It is not just recent memories of The Traitors that sparks unintended (I’m guessing) suggestions of reality TV in Ian Hunt-Duffy’s nifty, claustrophobic horror. One can hear the pitch. So we put a bunch of variously twitchy, mostly good-looking young people in a sleek, windowless bunker. Maybe one is struggling with an alcoholic mum. Maybe another comes from a religious background. Here is the twist. Each time someone falls asleep they are expelled. Last one awake wins. Oh, and there may be, well, a traitor in their midst.

No shade is intended. Reality TV draws many of its structures from cinema of suspense, and, though a little rough at the corners, this Irish title does a fine job of spreading doubt and building suspense throughout.

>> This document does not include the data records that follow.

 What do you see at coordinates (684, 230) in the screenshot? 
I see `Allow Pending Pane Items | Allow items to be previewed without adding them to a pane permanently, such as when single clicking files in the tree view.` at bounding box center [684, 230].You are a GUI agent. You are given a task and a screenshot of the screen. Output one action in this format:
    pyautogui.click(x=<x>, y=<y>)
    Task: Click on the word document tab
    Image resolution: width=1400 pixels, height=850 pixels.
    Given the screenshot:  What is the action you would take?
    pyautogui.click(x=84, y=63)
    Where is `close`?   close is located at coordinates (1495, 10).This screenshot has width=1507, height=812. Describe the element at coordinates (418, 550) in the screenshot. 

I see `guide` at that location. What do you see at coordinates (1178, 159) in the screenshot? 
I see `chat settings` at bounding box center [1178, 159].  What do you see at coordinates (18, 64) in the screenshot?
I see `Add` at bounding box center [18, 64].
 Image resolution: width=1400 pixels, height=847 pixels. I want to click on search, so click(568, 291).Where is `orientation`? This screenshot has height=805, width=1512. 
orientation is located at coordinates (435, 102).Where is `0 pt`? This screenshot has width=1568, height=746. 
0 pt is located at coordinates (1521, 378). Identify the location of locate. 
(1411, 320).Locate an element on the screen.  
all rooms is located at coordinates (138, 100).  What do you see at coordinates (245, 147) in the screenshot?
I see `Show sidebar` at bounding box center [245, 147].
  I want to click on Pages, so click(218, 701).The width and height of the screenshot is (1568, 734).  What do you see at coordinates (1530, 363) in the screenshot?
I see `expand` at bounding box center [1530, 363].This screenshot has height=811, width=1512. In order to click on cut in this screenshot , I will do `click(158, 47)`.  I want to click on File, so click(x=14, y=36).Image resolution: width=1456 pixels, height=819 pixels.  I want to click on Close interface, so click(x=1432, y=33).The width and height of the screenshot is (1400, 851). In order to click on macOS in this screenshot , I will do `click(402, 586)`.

We begin with a party of youngish people arriving for a drug trial arranged by a not-in-any-way-sinister company called Blackwood Pharmaceuticals. Pollyanna McIntosh, always charismatic, appears as the not-in-any-way-sinister doctor supervising the trial. Millie Brady is excellent as the irritable, flattened Claire, immediately identifiable as the potential “final girl”. Abby Fitz rabbits on abrasively as the unfortunate Alison. Akshay Kumar, as Amir, a medical student, is soon suspected of knowing more than he should.

Anyway, you probably won’t need to be told that the penalty for dozing off is more severe than an unflattering photo in tomorrow’s Daily Mirror. If you sleep, you die. To add to the fatal inconvenience, the bunker is locked down for 24 hours.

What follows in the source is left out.